В четыре года он самостоятельно научился читать и писать и развлекался тем, что в письмах к отцу расписывал свои приключения в… деревенском туалете. Потом была учеба во 2-й мужской гимназии, окончание которой в 1939 году совпало с присоединением Западной Украины к СССР. Станислав в тот же год поступил во Львовский медицинский институт. «Попал я туда окольной дорогой, потому как сперва сдавал экзамен на политехнику, которую считал намного более интересной. Экзамен сдал успешно, но, поскольку я был представителем “неправильного социального класса” (отец – зажиточный ларинголог, то есть буржуа), меня не приняли… Отец использовал свои связи, и с помощью профессора Парнаса, известного биохимика, меня пристроили изучать медицину, без малейшего энтузиазма с моей стороны». Лем успел проучиться всего два года и был вынужден прервать обучение в связи с началом Великой Отечественной войны. В годы немецкой оккупации он работал помощником механика и сварщиком в гаражах германской фирмы, занимавшейся переработкой сырья. По окончании войны Станислав вместе с семьей был репатриирован в Польшу (1946). О том времени у Лема остались тяжелые воспоминания: «Я был выброшен, иначе нельзя сказать, из Львова, это теперь Украина. В чувственном отношении я думаю, что Украина украла один из наших прекрасных городов. Ну что поделаешь, не могу же я внезапно отменить то, что я там родился и прожил 25 лет. Но я также понимаю, что того Львова, в котором я жил, уже не существует и что это теперь действительно украинский город. Мне русские в Москве несколько раз предлагали: “Может, вы хотите поехать во Львов? Пожалуйста”. Я всегда отказывался, это как бы если я любил какую-то женщину, а она ушла с кем-то, мне неизвестным. Зачем я буду выяснять, что с ней теперь? Не хочу знать, и все».

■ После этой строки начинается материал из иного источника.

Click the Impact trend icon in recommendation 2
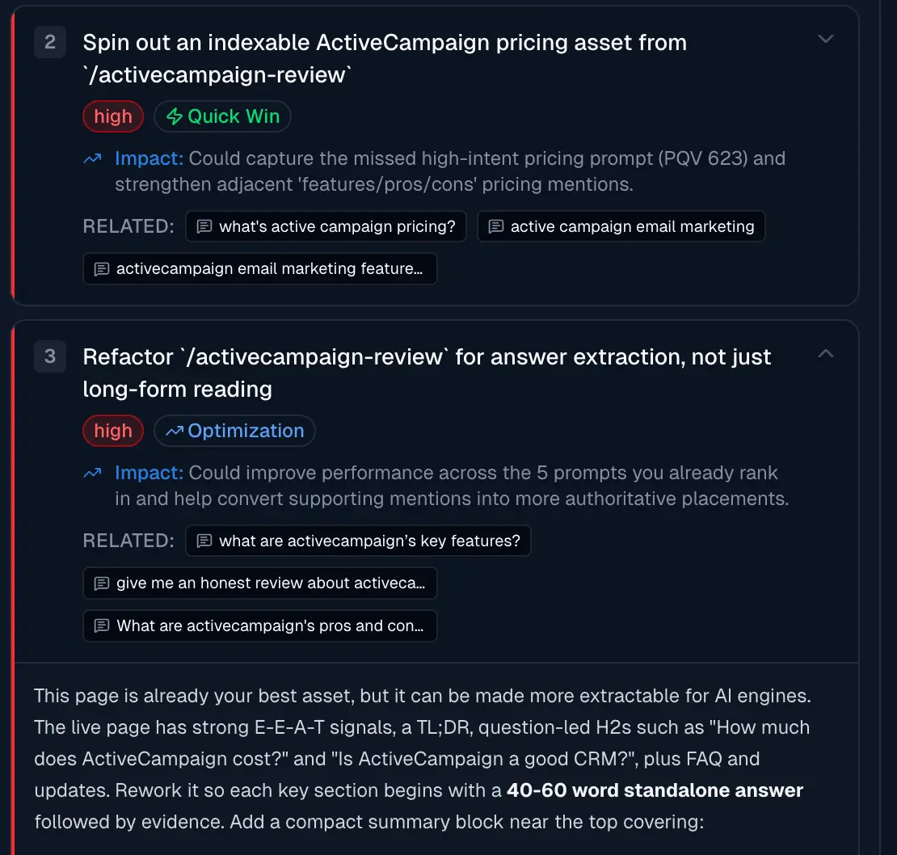The width and height of the screenshot is (897, 855). [93, 158]
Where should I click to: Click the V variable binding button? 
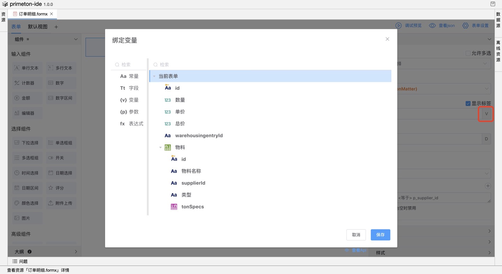point(486,114)

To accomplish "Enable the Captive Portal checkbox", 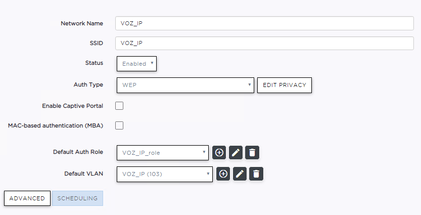I will (119, 106).
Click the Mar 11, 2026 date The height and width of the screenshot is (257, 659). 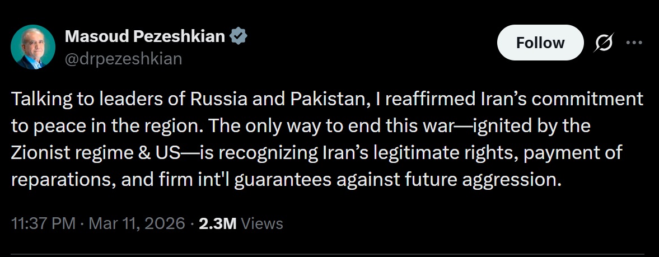(135, 223)
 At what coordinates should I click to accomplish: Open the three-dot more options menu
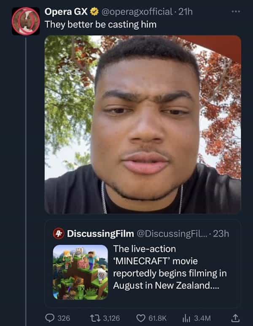click(x=235, y=11)
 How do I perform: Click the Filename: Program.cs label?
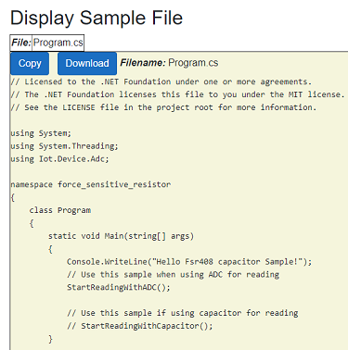click(169, 63)
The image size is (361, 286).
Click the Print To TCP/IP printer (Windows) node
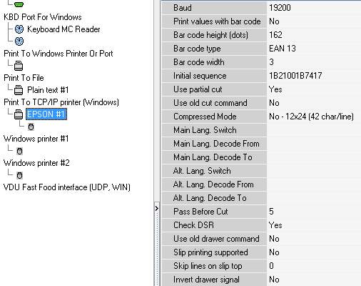(61, 102)
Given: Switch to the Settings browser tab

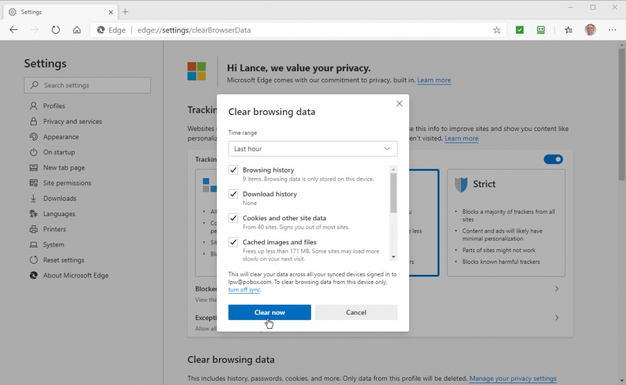Looking at the screenshot, I should (x=55, y=11).
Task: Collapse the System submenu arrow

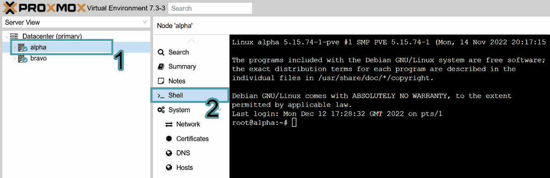Action: click(x=219, y=110)
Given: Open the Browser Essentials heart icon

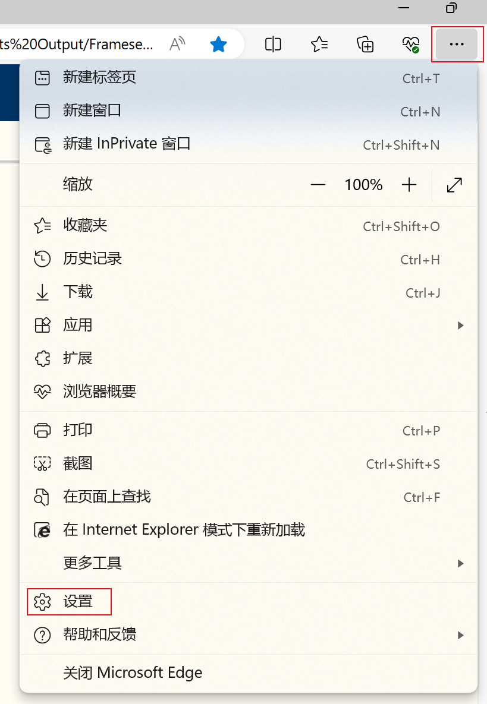Looking at the screenshot, I should pos(410,44).
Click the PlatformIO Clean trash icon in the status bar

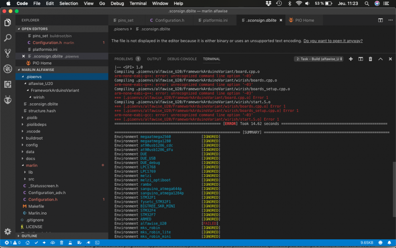(x=62, y=242)
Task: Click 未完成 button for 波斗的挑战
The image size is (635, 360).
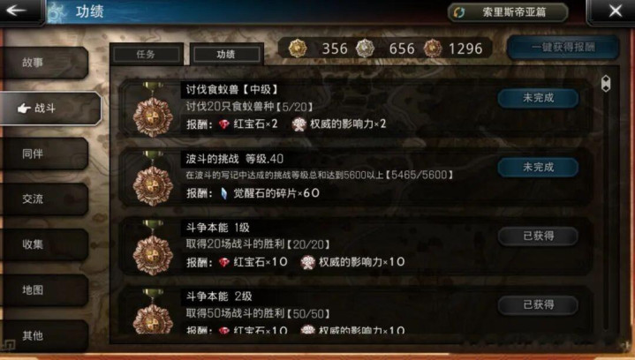Action: [x=538, y=167]
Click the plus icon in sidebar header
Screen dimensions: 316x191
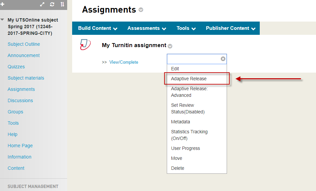2,4
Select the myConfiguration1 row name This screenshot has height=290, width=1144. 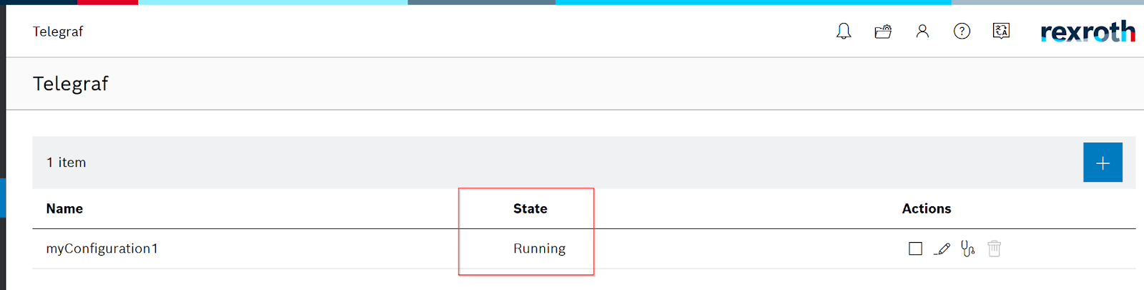[102, 248]
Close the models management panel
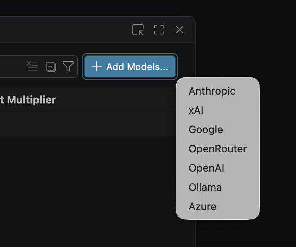This screenshot has height=247, width=296. (x=180, y=30)
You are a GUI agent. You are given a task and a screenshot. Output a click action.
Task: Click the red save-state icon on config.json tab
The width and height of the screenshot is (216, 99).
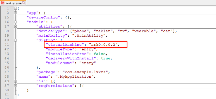click(x=3, y=3)
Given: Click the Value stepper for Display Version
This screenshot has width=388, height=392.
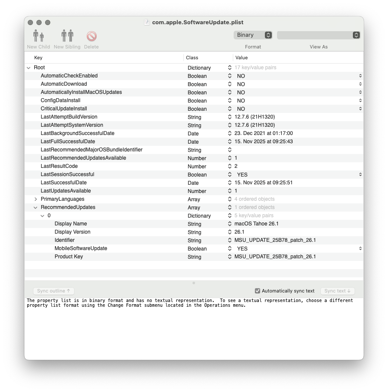Looking at the screenshot, I should [230, 232].
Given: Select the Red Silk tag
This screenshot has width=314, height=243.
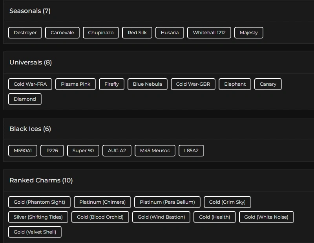Looking at the screenshot, I should coord(137,33).
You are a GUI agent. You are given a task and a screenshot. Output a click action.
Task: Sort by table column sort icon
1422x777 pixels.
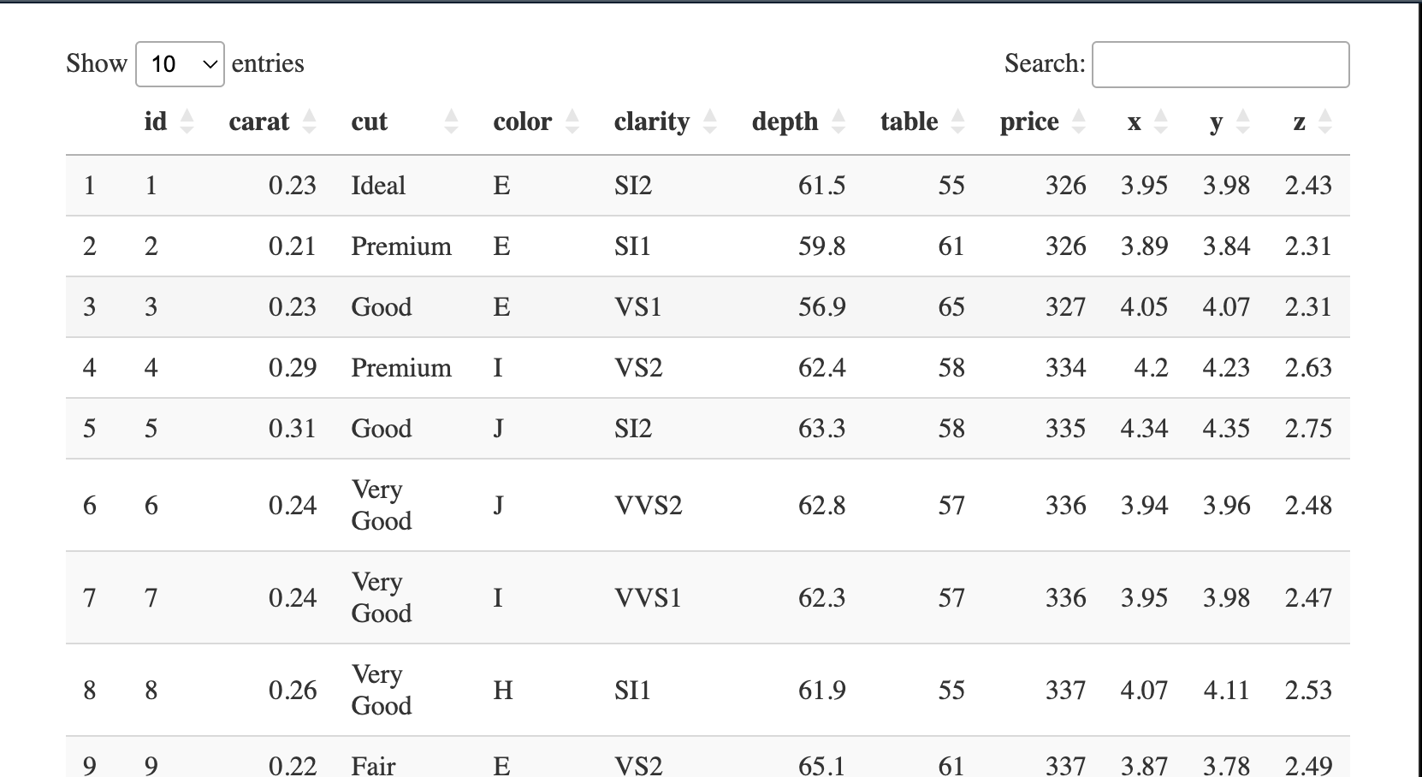958,122
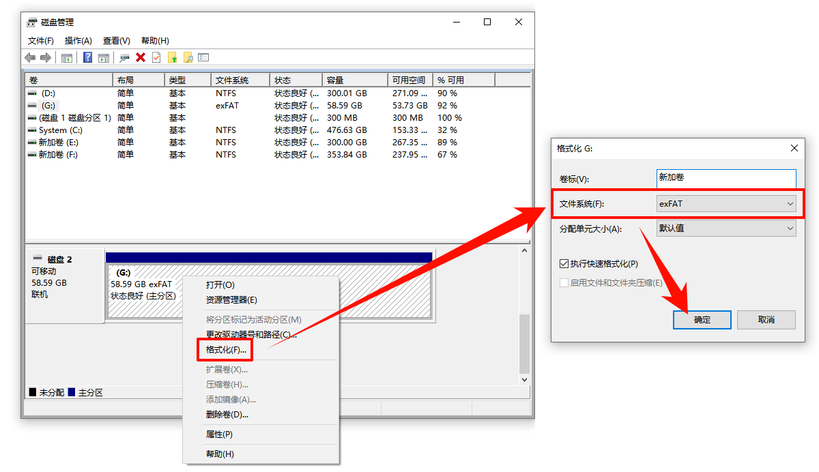Click the folder with green arrow icon

pyautogui.click(x=173, y=58)
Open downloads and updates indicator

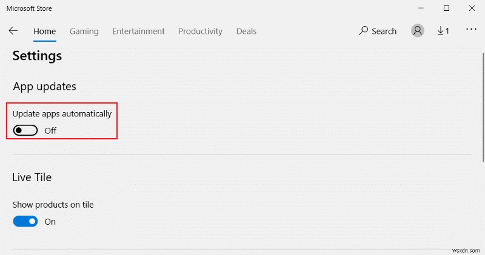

Станислав мог и не продолжать учебу в институте – он достаточно много зарабатывал, работая сварщиком. Но так как даже мысль о том, что сын мог бросить обучение, сильно огорчала отца, он не решился на это. Медицинское образование Лем получил, окончив медицинский факультет Ягеллонского университета в Кракове. В период с 1948 по 1950 год он работал младшим ассистентом в одной из клиник, возглавляемой Мичеславом Чойновским. По признанию Лема, этот человек сильно повлиял на его общее и интеллектуальное развитие. В результате чего Станислав получил только сертификат о завершении медицинского образования, но отказался сдавать последние экзамены, чтобы избежать карьеры военного врача: «Армия забрала всех моих друзей, причем не на год или на два, они остались там навсегда…»

Постепенно медицина была вытеснена из жизни Лема литературной деятельностью. Как писатель он дебютировал в 1946 году рассказами «Чужой» и «История одного открытия», а также романом «Человек с Марса». Стихотворения и рассказы Станислава печатались в различных периодических изданиях, а он в 1948 г. начал работать над романом «Госпиталь Трансфигурации», который не пропустила коммунистическая цензура. «…Каждые несколько недель ездил ночным поездом в Варшаву, – вспоминает Лем. – Я брал самые дешевые билеты, потому что был тогда слишком беден. Там, в Варшаве, я вел бесконечные дискуссии в издательстве “Ksiazka i Wiedza”. Эти ребята подвергали чудовищным истязаниям мой “Госпиталь Трансфигурации”, количество критических рецензий росло не по дням, а по часам, и в каждой из них роман называли декадентским и контрреволюционным. Мне указывали, что и как надо переделывать… Надежда, что роман все-таки опубликуют, продолжала тлеть, потому я старательно писал и переделывал… Поскольку “Госпиталь Трансфигурации” считался неправильным с “идеологической точки зрения”, я обязался написать в будущем дополнительные эпизоды, чтобы достичь “композиционного баланса”».